§ Selected excerpt:

A control system for unmanned vehicles, such as unmanned aerial vehicles, which system comprises a central control unit (1) which comprises the components which are the most critical for the control of the vehicle. The central control unit (1) comprises at least one high performance attitude measuring sensor system (5), at least two low performance attitude measuring sensor systems (7), at least two position measuring sensor systems (8) and at least two calculation units (11) which are arranged to calculate the attitude and the position of the vehicle. The units function independently of each other, but are capable of communicating with each other via an internal bus (13). The system further comprises a plurality of actuating means (14, 15, 16, 17) and/or sensors (18, 19, 20, 21, 22) which are distributed externally of the central control unit (1). The distributed means (14, 15, 16, 17) and/or the sensors (18, 19, 20, 21, 22) communicate with each other and with the central control unit (1) via at least one bidirectional ring bus (3, 4), to which the means and/or the sensors are connected in series and which ring bus (3, 4) is connected to the central control unit (1) by at least two ports (2).

Description

CONTROL SYSTEM
Technical Field
The present invention relates to a control system for unmanned vehicles, such as unmanned aerial vehicles, which system comprises a central control unit.
Technical Background
Unmanned aerial vehicles or UAV systems, with the ability to fly without requiring continuous intervention by a human operator, have until now been intended exclusively for military markets. Recent years, however, have seen an increasing demand from a broader and more varying market, while simultaneously the military requirements have been raised. Concurrently with this development, the requirements for the reliability of the systems and their capacity to make independent decisions in critical situations to avoid damage to property and personal injury have increased dramatically. This means in particular that the requirements on the control systems have increased.
A common problem of many UAV systems, and also of unmanned land and sea vehicles/craft is that they are relatively small and light compared to manned vehicles. While the low weight and the small size are one of the many advantages of a UAV system compared to conventional manned vehicles, this also means that the lifting capacity and the available space are very limited. The limited space is particularly an issue in hovering UAV systems, that is rotor-equipped vehicles. This results in problems which are unique to UAV systems and which often make it impossible to apply to UAV systems the technology used to construct safe and reliable control systems for manned aerial vehicles.
In addition to the requirements on low weight and volume, there is also a demand for reasonable costs as UAV systems are expected to be a great success when the civilian applications start to abound.
In manned aerial vehicles, safety and reliability are traditionally provided by simply doubling or tripling all the components included in the control system. This is called two-channel or three-channel control systems. This means that all the sensors, calculating units, actuating means (actuators) and communication paths between them are doubled or tripled.
Owing to the complexity, weight and volume of such control systems, these solutions are often excluded in many small and medium-size UAV systems (with a take-off weight of 50 to 200 kg). In addition to these requirements, there is also a demand for reasonable costs of the systems. The big challenge in designing UAV systems is thus to find the optimal compromise between safety, on the one hand, and complexity/weight/volume/price, on the other hand.
US 2006/0058928A1 discloses a system and a method for controlling unmanned vehicles. This document describes a control system of the vehicle, consisting of one central processor which is in electronic communication with a plurality of sensors distributed in the vehicle. This system is, however, vulnerable in at least two ways: a failing communication channel between the processor and a sensor risks to negatively affect controllability, and the failure of the central control unit or an individual sensor negatively affects controllability.

§ Available data:
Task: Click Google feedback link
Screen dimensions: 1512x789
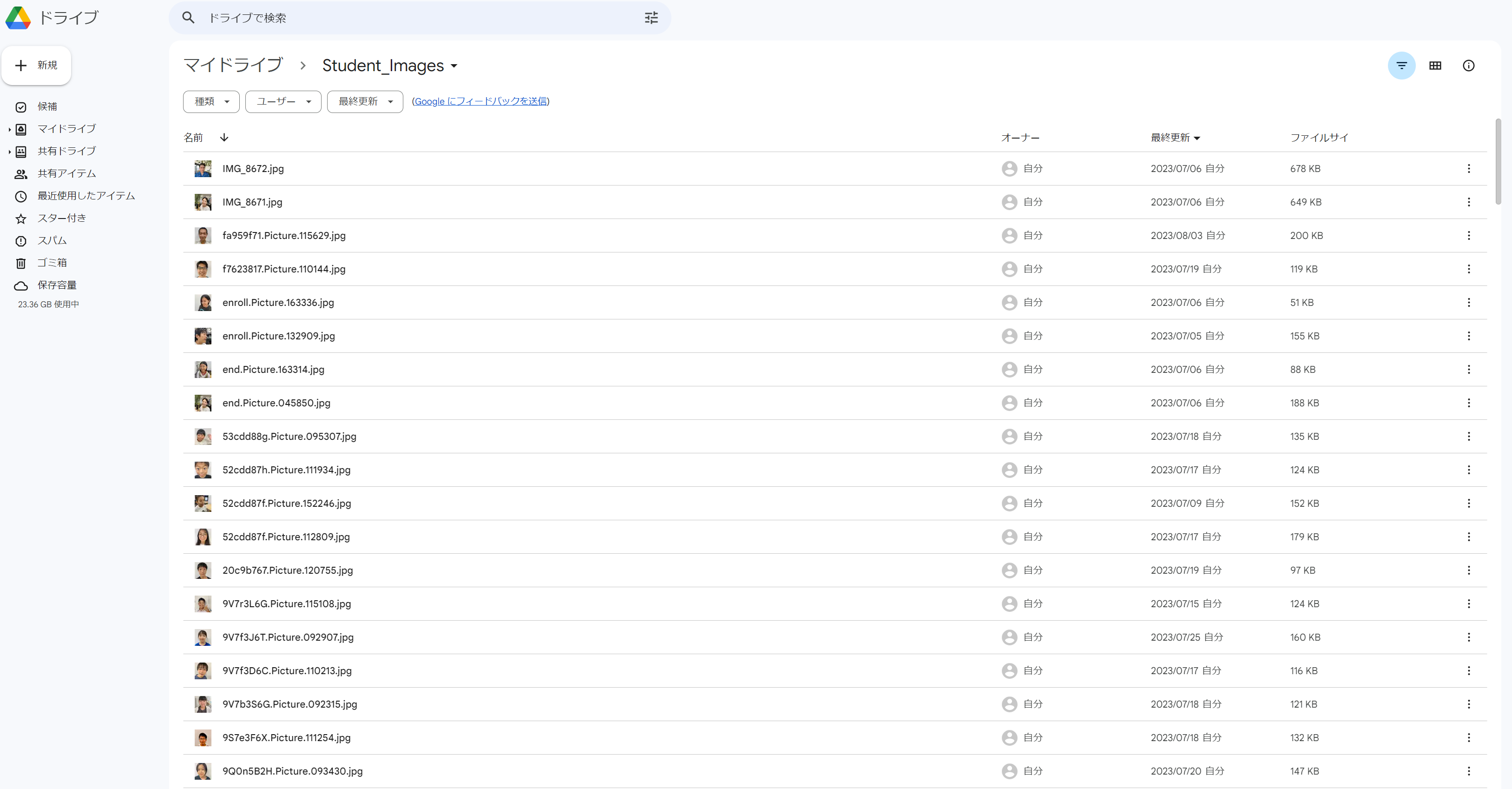Action: tap(480, 101)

§ Aim of the task: Check three statements against the control-system excerpt: (a) The central control unit contains at least two calculation units that work out the vehicle's attitude and position. (b) The ring bus connects to the central control unit through a single port. (c) In manned aerial vehicles, only the sensors of the control system are doubled or tripled. Give yes or no for each, with the deciding words from the excerpt.

§ Exercise result:
(a) Yes: "at least two calculation units (11) which are arranged to calculate the attitude and the position of the vehicle"
(b) No: "which ring bus (3, 4) is connected to the central control unit (1) by at least two ports (2)"
(c) No: "all the sensors, calculating units, actuating means (actuators) and communication paths between them are doubled or tripled"